What is four to six months in our lives?
What does it really mean? What do we do with it?
Every single day in a time-frame like that matters. And yet, every single day, most of us assume we have a much bigger abundance of time available, when really we have no guarantees. Not a single day of certainty.
- We settle for ‘good enough’.
- We settle for worse than that.
- We waste time.
- We procrastinate.
- We put off making a difference, or making a success or ourselves, or doing what we’d love.
- We stay stuck in jobs we hate and relationships that aren’t working.
- We accept our health the way it is and hope for the best.
I’m not suggesting that we ought to chase some sort of unrealistic utopia only attractive to people who have been given a set time ‘limit’, but most of us wait in a blasé state for a ‘wake-up call’ that might be far more invasive and cruel than we’re anticipating. Or maybe we’ll live til we’re a hundred… who can know?
What to do about it
I don’t think we need to live every single day as though it’s the last day in our lives, even though we all know it could be. That’s unrealistic.
We’re allowed to have days where we do nothing, or not much, and perform below our best in our professional lives or our families. Let’s give ourselves a break. But, when we do step back and look at the bigger picture:
- Are we experiencing enough joy?
- Are we contributing enough?
- Do we feel significant in some way?
- Are we growing?
- Do we feel connection?
- Do we experience enough variety in our lives?

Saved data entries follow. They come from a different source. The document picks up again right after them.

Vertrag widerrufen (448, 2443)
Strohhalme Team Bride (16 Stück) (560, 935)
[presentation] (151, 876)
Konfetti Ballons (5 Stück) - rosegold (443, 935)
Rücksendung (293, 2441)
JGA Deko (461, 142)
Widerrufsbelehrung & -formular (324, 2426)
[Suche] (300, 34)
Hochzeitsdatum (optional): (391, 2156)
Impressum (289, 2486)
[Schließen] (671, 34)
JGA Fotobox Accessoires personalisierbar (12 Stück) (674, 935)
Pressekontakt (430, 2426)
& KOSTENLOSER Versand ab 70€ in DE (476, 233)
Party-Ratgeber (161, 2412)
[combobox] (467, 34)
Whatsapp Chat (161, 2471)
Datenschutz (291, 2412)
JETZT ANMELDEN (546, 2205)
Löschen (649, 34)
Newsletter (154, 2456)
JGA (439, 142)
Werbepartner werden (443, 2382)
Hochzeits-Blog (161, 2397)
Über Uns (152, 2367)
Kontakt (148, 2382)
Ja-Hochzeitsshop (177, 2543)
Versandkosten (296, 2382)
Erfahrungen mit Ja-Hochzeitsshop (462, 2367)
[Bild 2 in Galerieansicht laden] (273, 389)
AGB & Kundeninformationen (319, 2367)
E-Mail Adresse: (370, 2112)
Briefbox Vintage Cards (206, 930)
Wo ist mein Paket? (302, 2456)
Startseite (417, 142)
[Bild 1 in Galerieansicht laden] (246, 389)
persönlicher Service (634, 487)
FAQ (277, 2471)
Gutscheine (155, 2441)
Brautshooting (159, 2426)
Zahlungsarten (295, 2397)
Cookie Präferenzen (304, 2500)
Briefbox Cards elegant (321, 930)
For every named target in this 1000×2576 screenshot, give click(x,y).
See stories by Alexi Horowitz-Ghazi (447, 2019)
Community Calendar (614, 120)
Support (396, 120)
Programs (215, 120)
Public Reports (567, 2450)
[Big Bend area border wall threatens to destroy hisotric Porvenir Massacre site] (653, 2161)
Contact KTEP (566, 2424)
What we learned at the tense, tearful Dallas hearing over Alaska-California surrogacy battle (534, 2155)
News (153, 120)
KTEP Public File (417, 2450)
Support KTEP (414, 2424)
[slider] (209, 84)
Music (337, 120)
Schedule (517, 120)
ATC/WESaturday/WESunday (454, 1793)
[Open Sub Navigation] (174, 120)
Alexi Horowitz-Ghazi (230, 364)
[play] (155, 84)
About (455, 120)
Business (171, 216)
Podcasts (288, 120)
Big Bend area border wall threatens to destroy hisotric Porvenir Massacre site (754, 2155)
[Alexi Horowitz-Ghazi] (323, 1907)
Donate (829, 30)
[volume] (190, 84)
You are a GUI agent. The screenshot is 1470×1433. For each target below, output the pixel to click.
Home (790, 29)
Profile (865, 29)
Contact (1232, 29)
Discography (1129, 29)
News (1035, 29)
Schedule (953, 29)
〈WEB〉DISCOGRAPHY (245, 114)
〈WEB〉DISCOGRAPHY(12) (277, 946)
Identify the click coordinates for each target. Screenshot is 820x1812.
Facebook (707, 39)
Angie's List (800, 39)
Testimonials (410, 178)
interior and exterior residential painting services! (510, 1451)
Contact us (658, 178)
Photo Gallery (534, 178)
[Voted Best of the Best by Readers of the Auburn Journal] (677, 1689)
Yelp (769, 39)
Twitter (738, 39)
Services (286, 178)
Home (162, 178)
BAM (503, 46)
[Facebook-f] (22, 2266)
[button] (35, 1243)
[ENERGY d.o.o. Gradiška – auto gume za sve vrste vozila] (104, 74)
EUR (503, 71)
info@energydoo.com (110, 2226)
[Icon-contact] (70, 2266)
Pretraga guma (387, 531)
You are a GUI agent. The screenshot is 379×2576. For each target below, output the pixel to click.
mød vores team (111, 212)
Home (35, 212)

The blissful thing is that most of us do have enough time. We have enough time to rectify our situations if we need to. We have enough time to squeeze the marrow out of life… the way we imagined it as teens in the 80s or 90s, watching Dead Poets’ Society and thinking wow, I must be remarkable…
But, come on. Must we really be ‘remarkable’? Where’s the measure? What really matters?
Someone crucially close to me has a future eulogy that doesn’t hold any “STOP THE PRESS” moments. Nothing like that. Nothing sensationally wonderful or globally life-changing. But gosh, she is remarkable in my life. She matters to me. She has transformed my world, over and over again.
A few years ago, when I co-organised our twenty-year school reunion people emailed to say they were worried. Worried they hadn’t ‘done enough’.
Against whose measure? Enough for whom?
Last week, I took my four-year-old and my eighty-plus-year-old parents to the NASA Space Station at Tidbinbilla. NASA is about 80 days off reaching Pluto. When you REALLY step back, and gain perspective about life on earth, everything changes.
Brendan Burchard, who survived a serious car accident says: “At the end of our lives, will we all ask: Did I live? Did I laugh? Did I matter?”